======== PROVIDED DATA

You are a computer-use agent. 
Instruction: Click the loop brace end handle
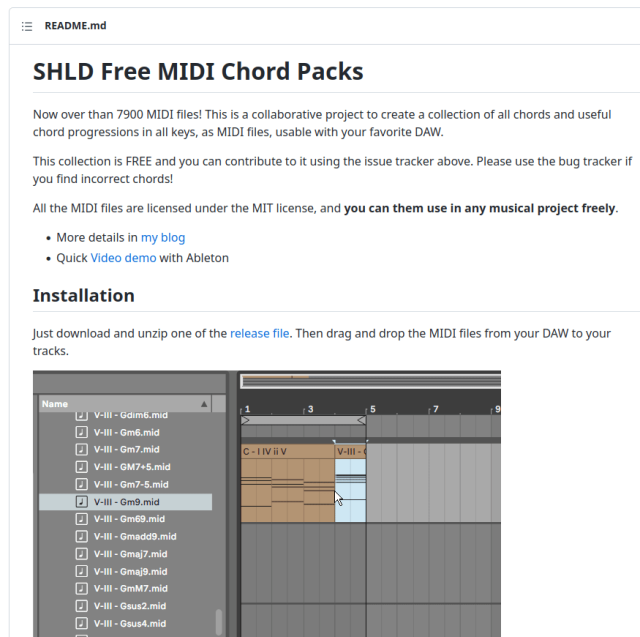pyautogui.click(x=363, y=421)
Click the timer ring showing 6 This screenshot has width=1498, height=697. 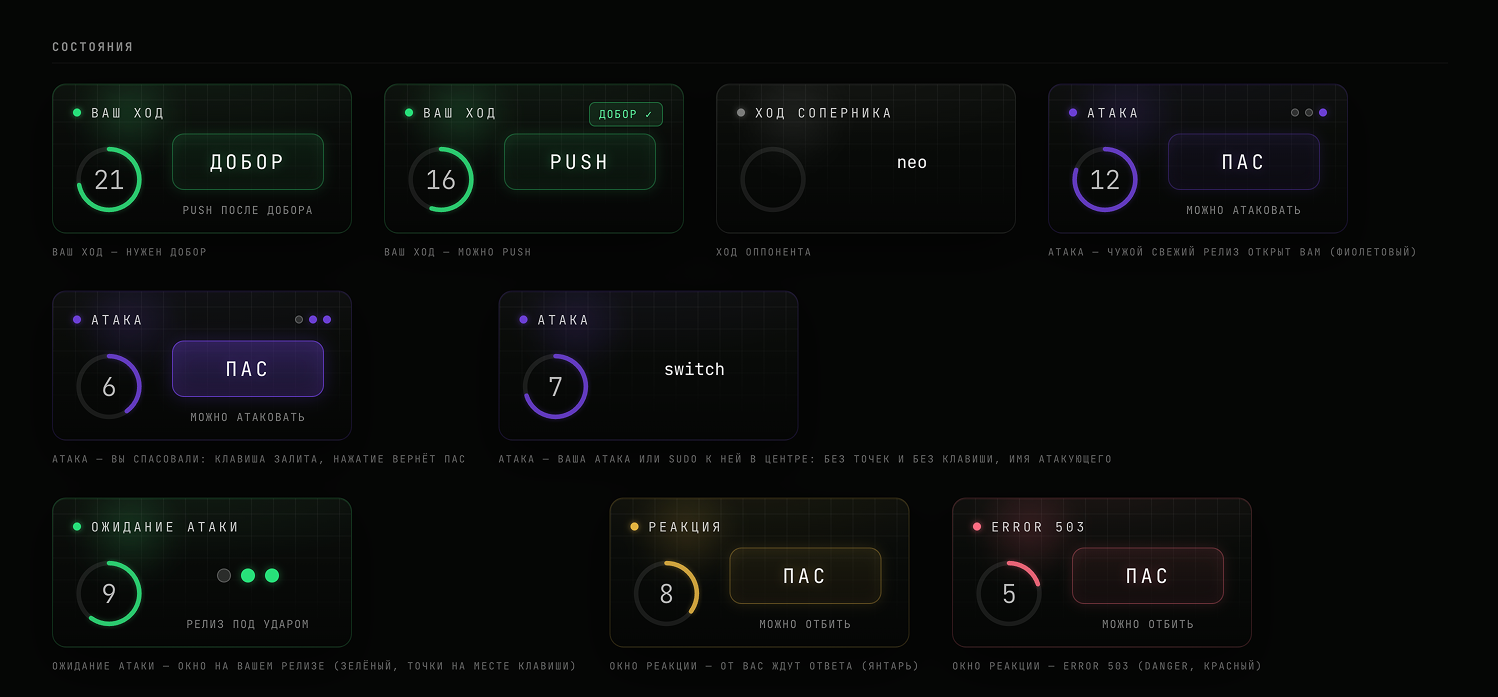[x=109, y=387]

================
======== PROVIDED DATA

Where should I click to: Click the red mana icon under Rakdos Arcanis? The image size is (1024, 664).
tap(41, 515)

================
======== PROVIDED DATA

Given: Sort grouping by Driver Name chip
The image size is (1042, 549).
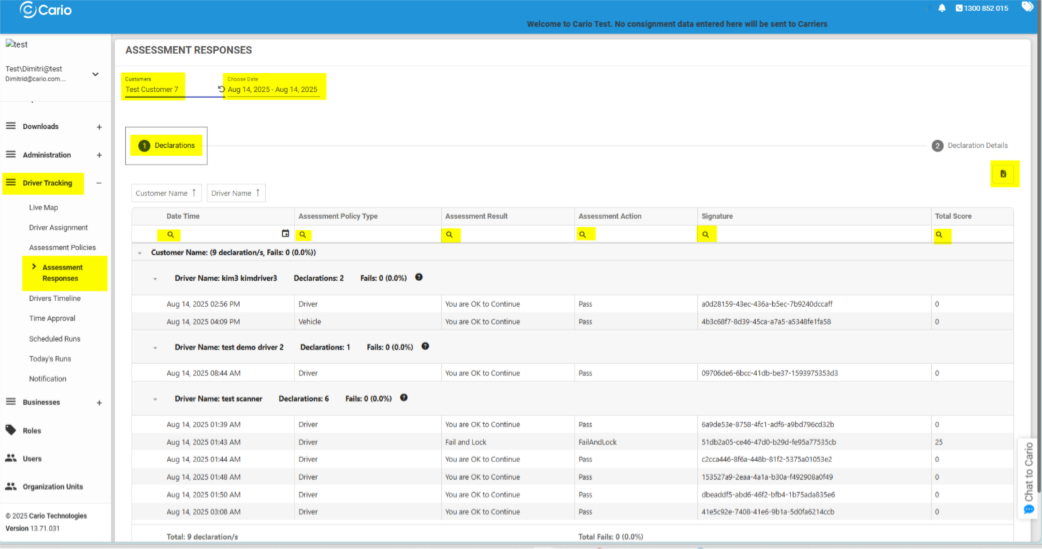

================

- **INSTRUCTIONS TO FOLLOW**: Give an exact copy of the lines above from the line with "Given: Sort grouping by Driver Name chip" up to and including the line with "The image size is (1042, 549).", and leave everything else out.

- **WRITTEN RESPONSE**:
Given: Sort grouping by Driver Name chip
The image size is (1042, 549).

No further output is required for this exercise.